|
 |
Dixièmes Vendanges
|
 |
 |
1990-1999 : dix vendanges dans le
Layon...Le moment de vous parler des millésimes 98 et 99, et de
faire un petit bilan. Dix vendanges de Coteaux du Layon, avec des
millésimes "faciles" comme 90, 95, 97, difficiles comme 92, 94,
et surtout 98...Pour essayer de mieux comprendre les vins liquoreux,
des voyages en Hongrie, en Autriche, en Suisse, des visites en Alsace,
à Sauternes, à Gaillac, à Macon, à Vouvray, beaucoup de rencontres,
de colloques, de lectures, d'échanges, de recherches, d'écriture,
et de dégustations.... Des résultats qui font plaisir, une certaine
reconnaissance, des ventes à l'export encourageantes, mais aussi
des oppositions farouches, des débats enragés, un équilibre précaire
de l'exploitation... Les deux derniers millésimes ont aussi été
une source décisive de réflexion.
|
 |
|
 |
1998 : juillet très couvert, peu de soleil, août brûle des
raisins dans sa première quinzaine, puis retourne au gris et humide,
septembre un déluge, jamais plus de 4 jours sans pluie jusqu'à début
novembre.
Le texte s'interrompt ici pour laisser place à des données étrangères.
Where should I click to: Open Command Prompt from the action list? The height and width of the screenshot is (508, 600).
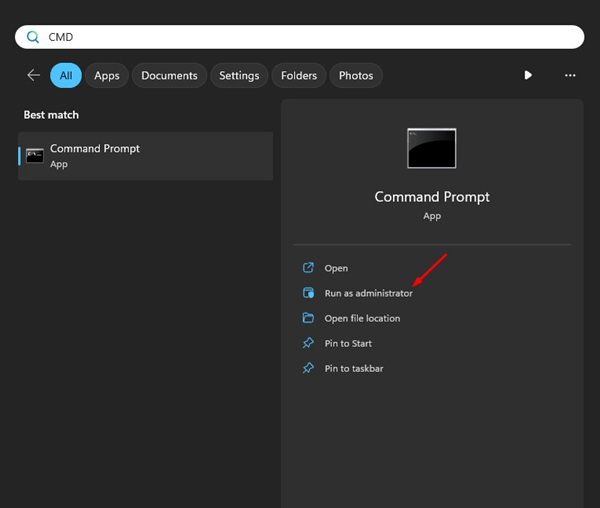tap(336, 268)
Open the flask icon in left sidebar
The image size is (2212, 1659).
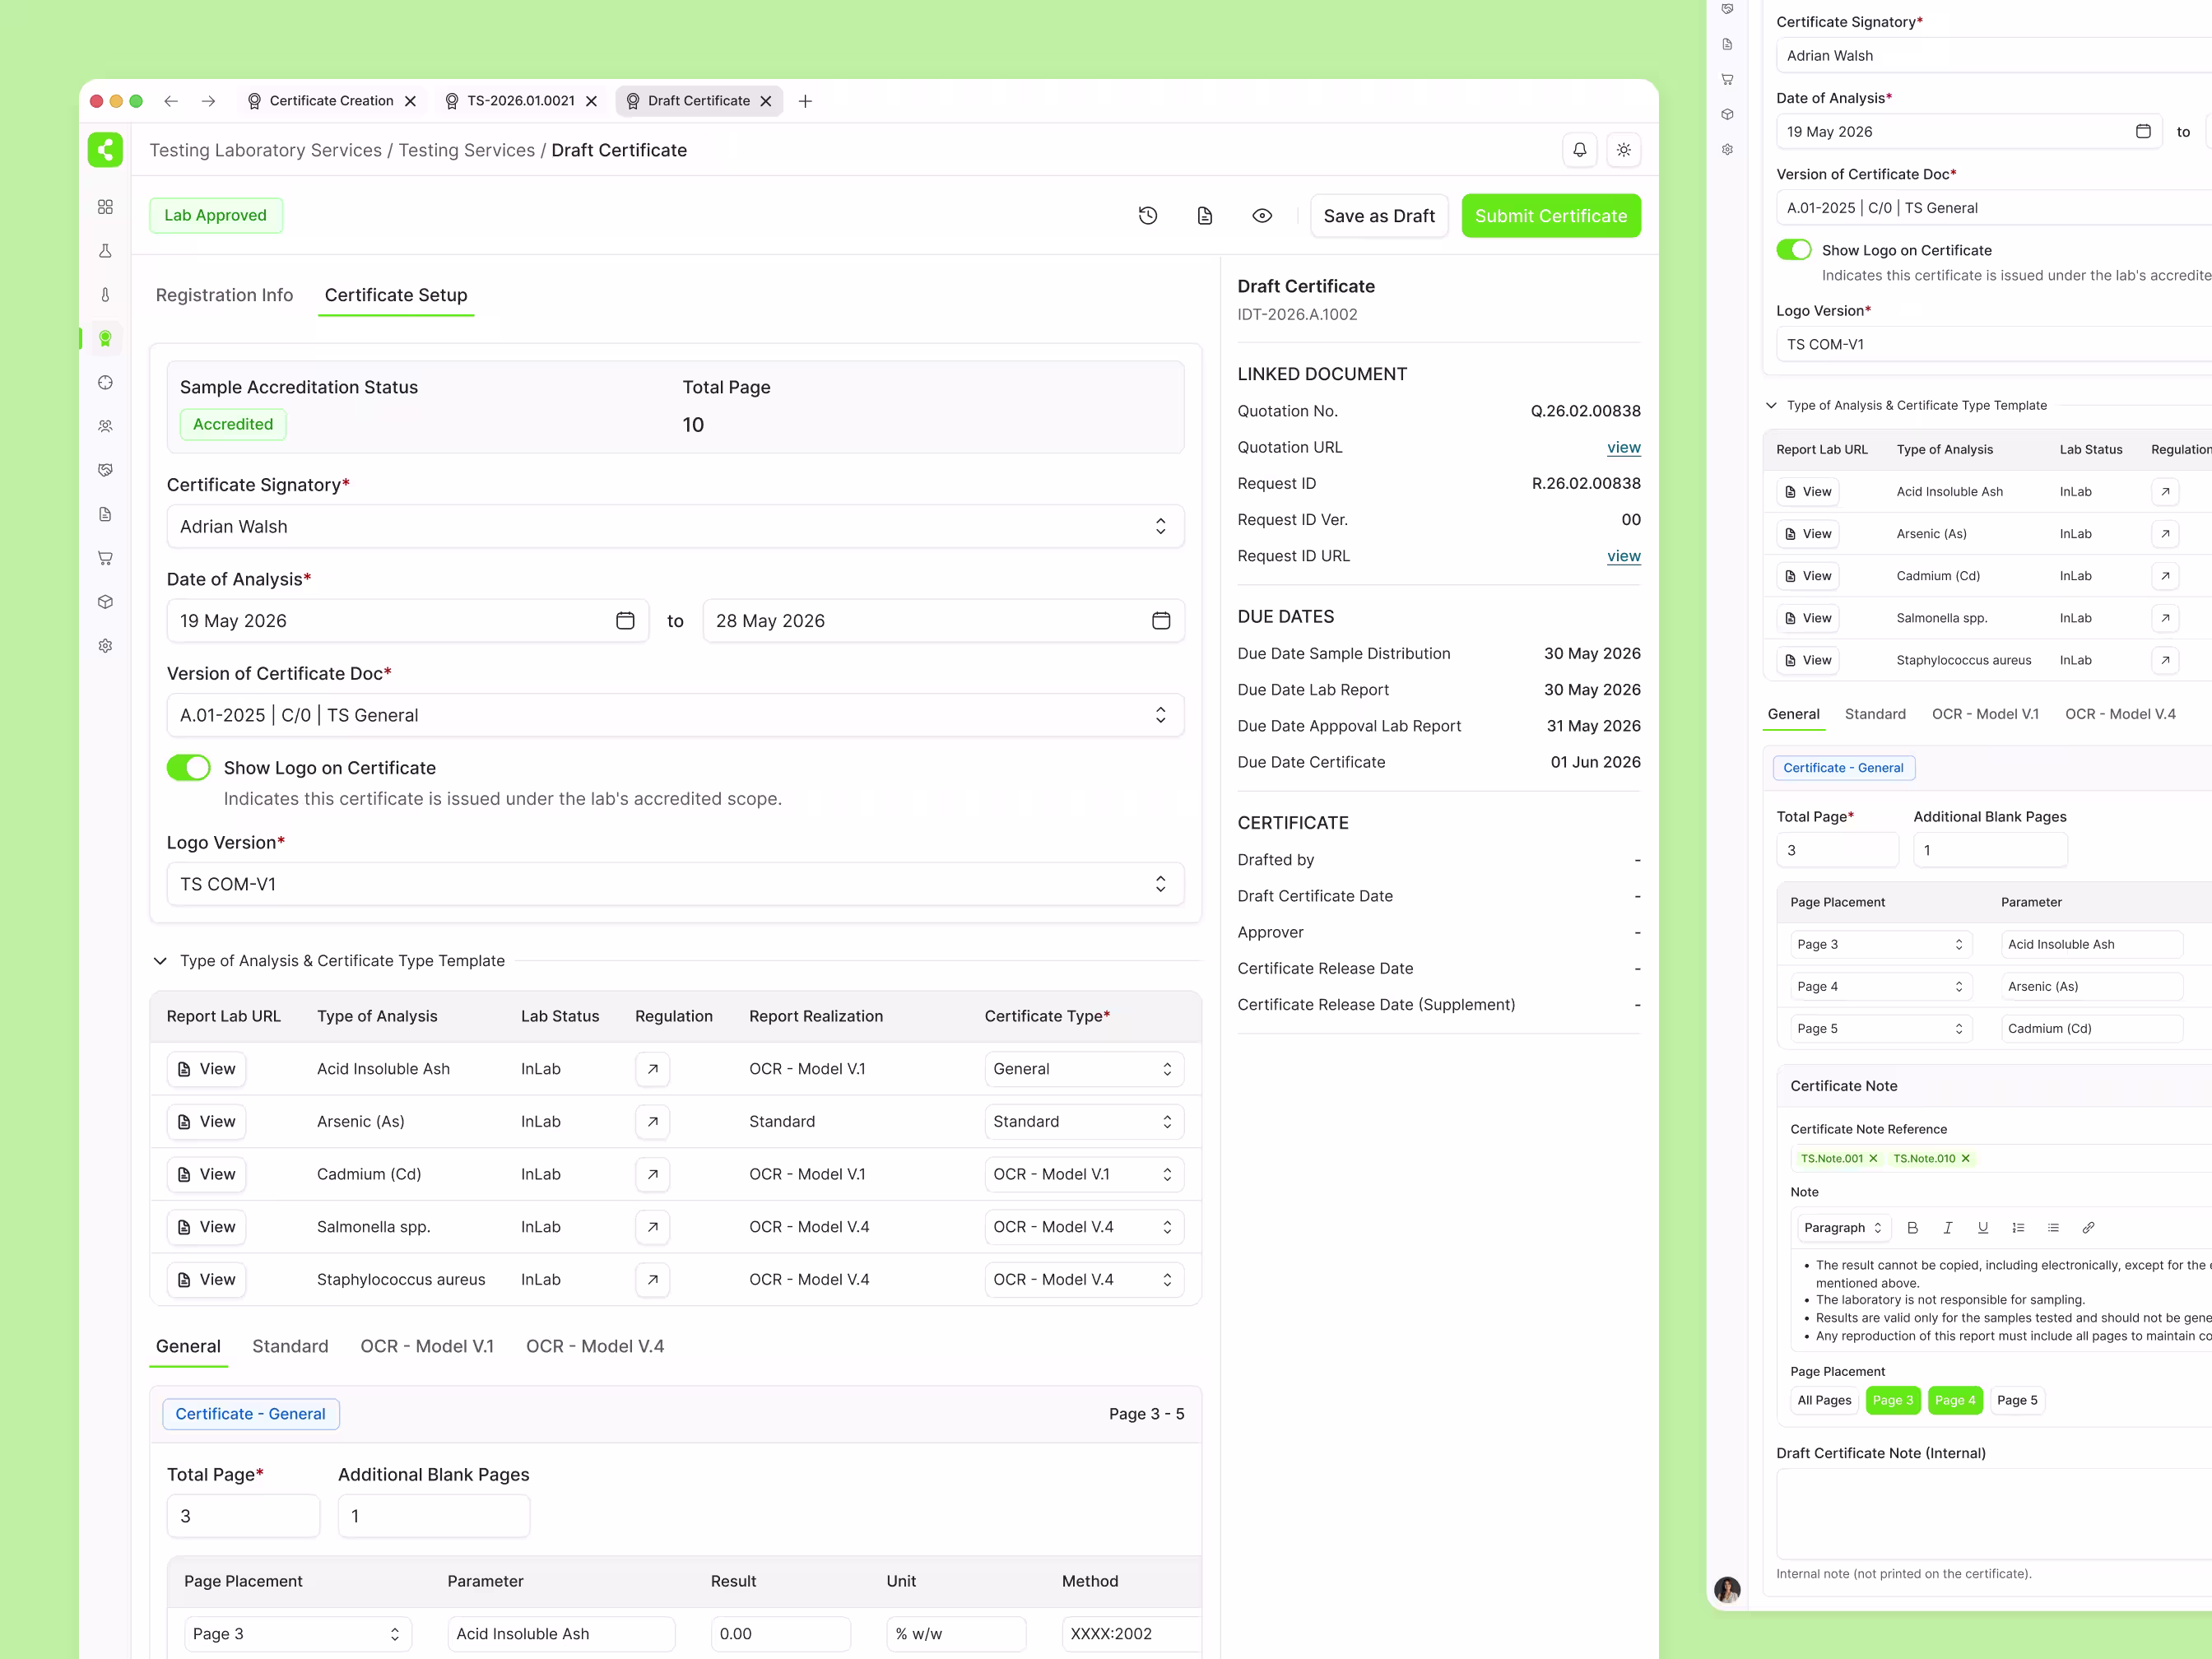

Nous avons attendu, trié, jeté, beaucoup jeté, pour obtenir
une cuvée de liquoreux à 21% potentiels*, mais ne représentant que
le tiers de la vendange de chenin de 97, et avec une concentration
moyenne inférieure.
1999 : très belle préparation en juillet-août, qui permet
aux raisins de bien mieux résister aux trombes de septembre. Un
volume inférieur à 97, mais correct, avec une moyenne potentielle
de 21% également.
Ces neuf années d'expériences diverses m'ont amené à émettre quelques
hypothèses, et aussi, disons le, m'ont forgé des convictions, les
voici.
|
 |
|
|
LA PLAIE DES LIQUOREUX EN FRANCE,
C'EST LA CHAPTALISATION |
|
 |
Je pense que cette remarque ne s'applique
pas qu'aux liquoreux ! mais là, je vous en ferais dix pages, donc
je me refrène. Je crois que la France (exceptées les Vendanges Tardives
et Sélections de Grains Nobles d'Alsace), qui se veut le phare des
grands vins dans le monde, est un des seuls pays où la chaptalisation
des liquoreux est permise, depuis les années 20. Les conséquences
sont multiples, catastrophiques, et largement sous-estimées par les
consommateurs. Alexandre de Lur Saluces, dans un livre sorti récemment
et que j'engage vivement à lire (la morale d'Yquem, Grasset), explique
: "On a calculé qu'on perd la moitié du volume (de moût) en recherchant
ces deux degrés (de 18 à 20%, sans chaptalisation)". Or j'estime,
d'après plusieurs données, certaines chiffrées, certaines vécues,
que pratiquement 95% des liquoreux en France sont chaptalisés, dont
50% environ surchaptalisés. |
|
|
|
|
|
Résultats : |
|
|
QUALITE : |
|
 |
rien à voir. Ce que l'on cherche par
la concentration naturelle, ce n'est pas ce que donnent des sucres
exogènes : plus de sucres (qui ne sont pas les mêmes, et se goûtent
différemment), plus d'alcool. Or on veut plus de matière, des arômes
confits qui évoluent merveilleusement avec le temps, en particulier
ceux dus au botrytis. En général, un vin issu de botrytis va se stabiliser
plus facilement seul qu'un vin fabriqué : donc moins de soufre. Conséquences
de la domination des liquoreux chaptalisés sur le marché : trois familles
de consommateurs de ces vins : ceux qui ne veulent plus entendre parler
des liquoreux (trop d'alcool, pâteux, soufrés) ; ceux qui s'y font...et
ceux qui boivent les moins mauvais des fabriqués, et qui du coup ont
comme référence gustative : liquoreux = blanc sec + sucre. |
|
|
|
|
|
QUANTITE : |
|
|
il faut inverser le raisonnement habituel,
qui reflète bien la pratique dominante : plutôt que de considérer
que la norme est la chaptalisation même "réglementaire" ("on perd
la moitié du volume si on ne chaptalise pas"), considérons que c'est
un non-sens dans notre rapport à la nature, une absurdité gustative
et une erreur morale, de chaptaliser ces vins : on peut dire alors
: ce qui est normal c'est de faire 10/15 Hl à l'Ha, mais si on "fabrique",
on double ce volume, au minimum. En fait, on fait plus que doubler,
car le sucre apporte un volume supplémentaire (rendement = environ
50%, 100kg donnent 55litres, ce qui n'est pas négligeable sur des
volumes importants). Les mêmes raisins vendangés à 20% par concentration
naturelle donnant 100 litres de moût, donneront 200 litres s'ils sont
cueillis à 17.5%. Ajoutez à ces 200 litres les 8.5 kg de sucre légaux
permettant d'atteindre les 20%, vous obtenez 205 litres à 20%.....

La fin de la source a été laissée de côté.